Items from a dataset
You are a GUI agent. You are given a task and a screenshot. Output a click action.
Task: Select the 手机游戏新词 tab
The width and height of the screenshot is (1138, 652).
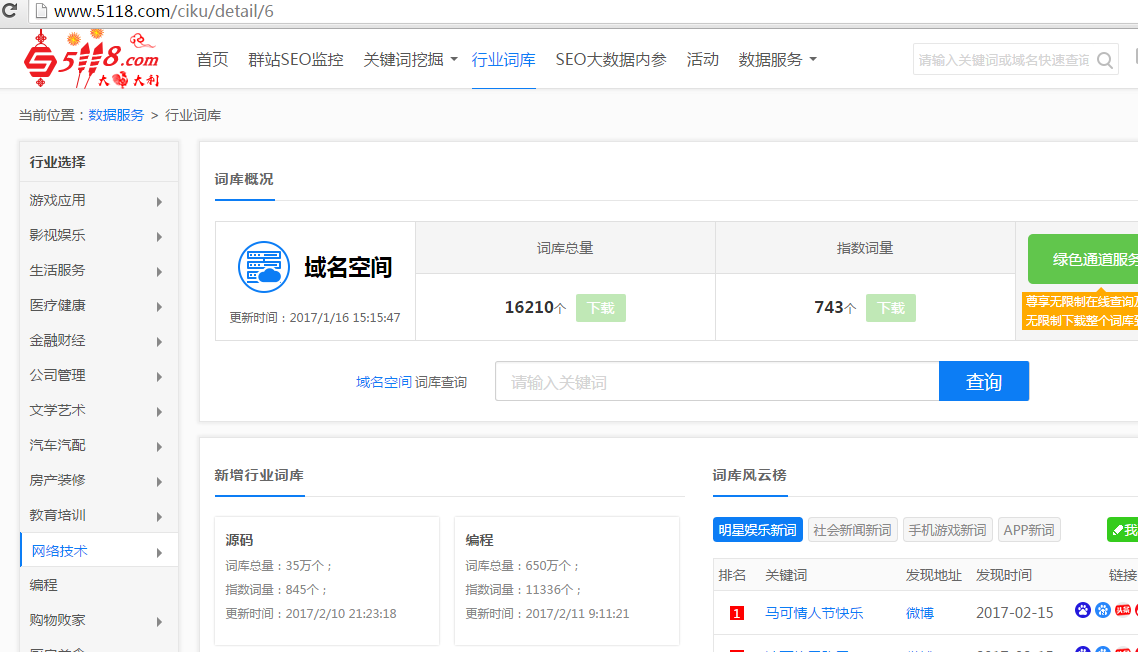pos(945,530)
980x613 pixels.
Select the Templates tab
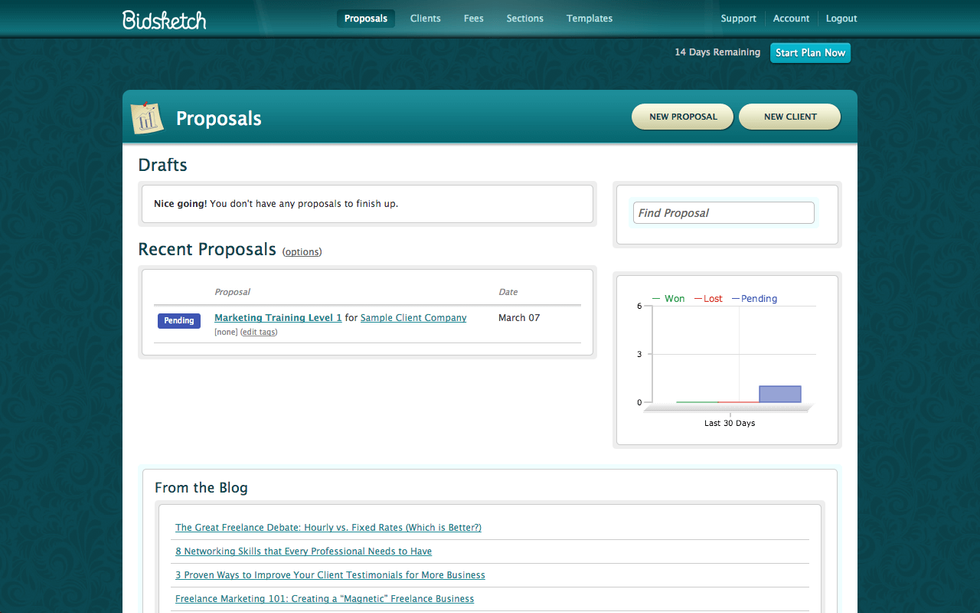(x=589, y=18)
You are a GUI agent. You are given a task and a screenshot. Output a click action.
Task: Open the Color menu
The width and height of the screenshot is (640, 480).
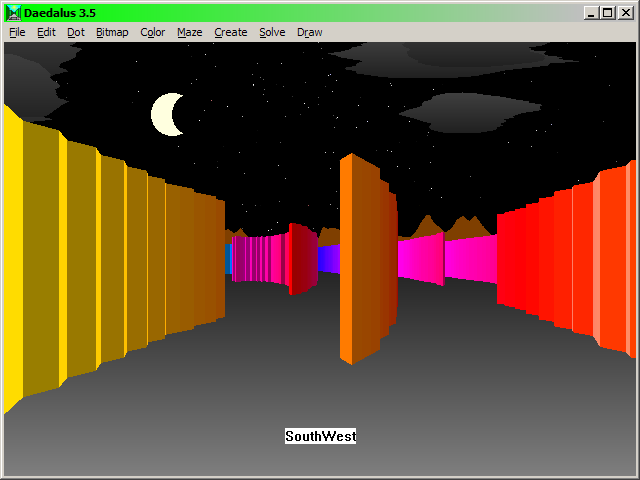pos(152,32)
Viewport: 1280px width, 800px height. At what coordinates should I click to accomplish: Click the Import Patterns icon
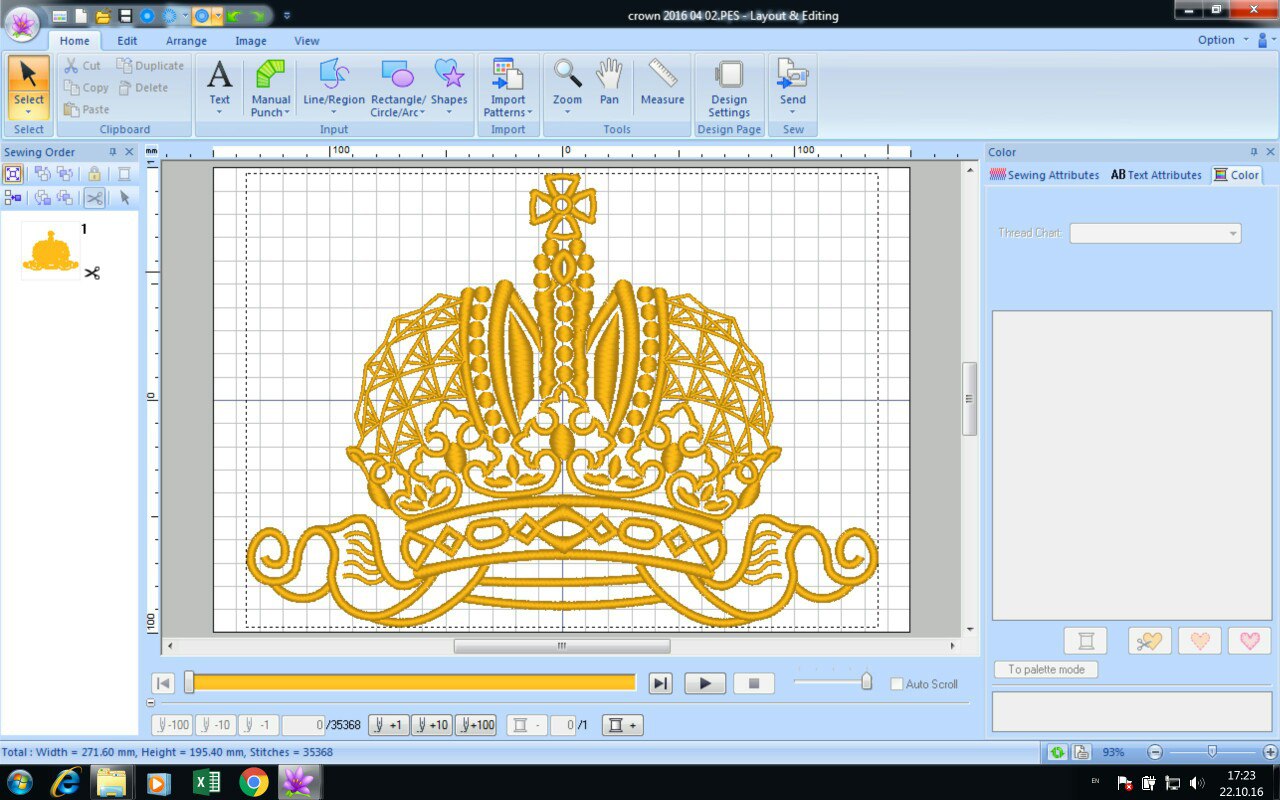pos(508,76)
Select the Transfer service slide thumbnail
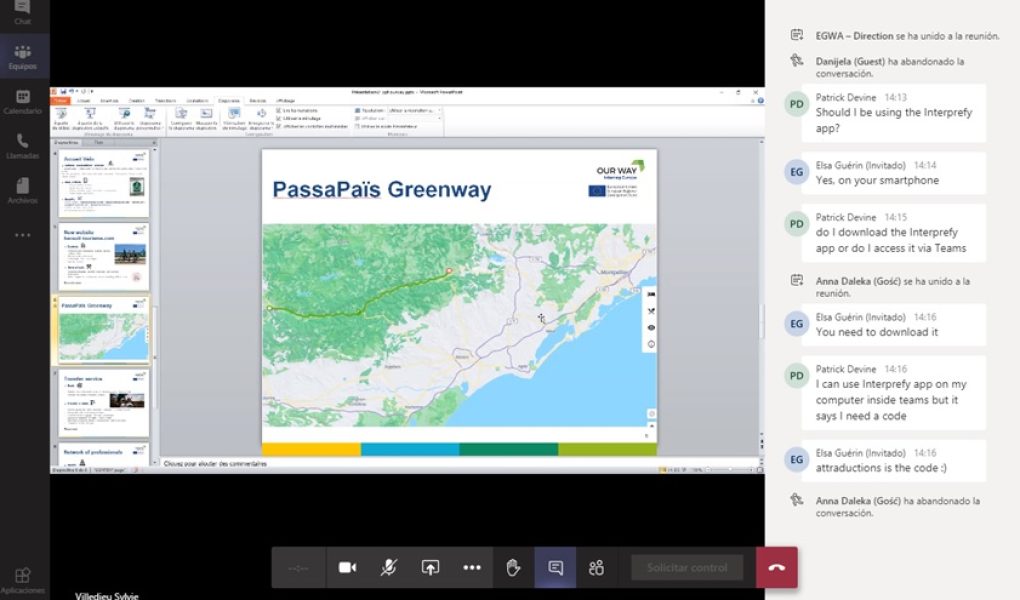Viewport: 1020px width, 600px height. tap(104, 402)
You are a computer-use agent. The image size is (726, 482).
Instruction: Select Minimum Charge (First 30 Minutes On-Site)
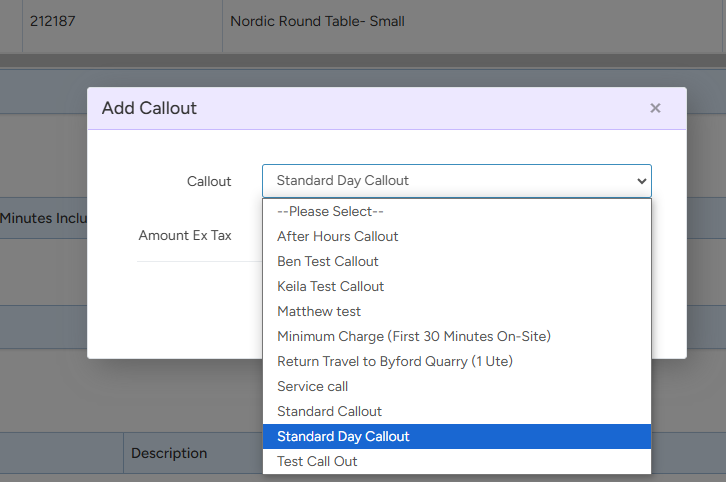413,337
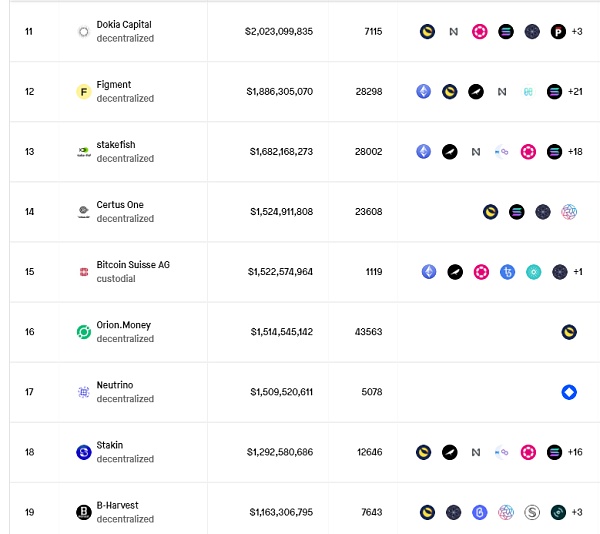Viewport: 600px width, 534px height.
Task: Expand the +18 more networks for stakefish
Action: click(575, 152)
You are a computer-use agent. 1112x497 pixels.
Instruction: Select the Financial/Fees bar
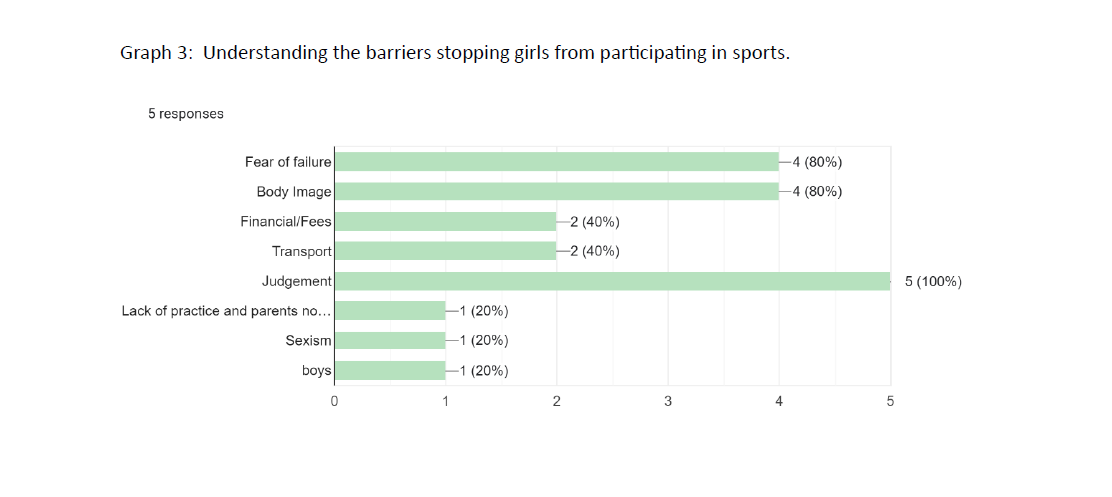point(445,221)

◆ About this task:
Nothing but the lines with "agent" should be returned, copied from the entries above.

◆ Written answer:
You are a GUI agent. You are given a task and a screenshot. Output a click action.
You are a GUI agent. You are given a task and a screenshot. Output a click action.
You are a computer-use agent. The image size is (726, 482).
You are a computer-use agent. 1112x497 pixels.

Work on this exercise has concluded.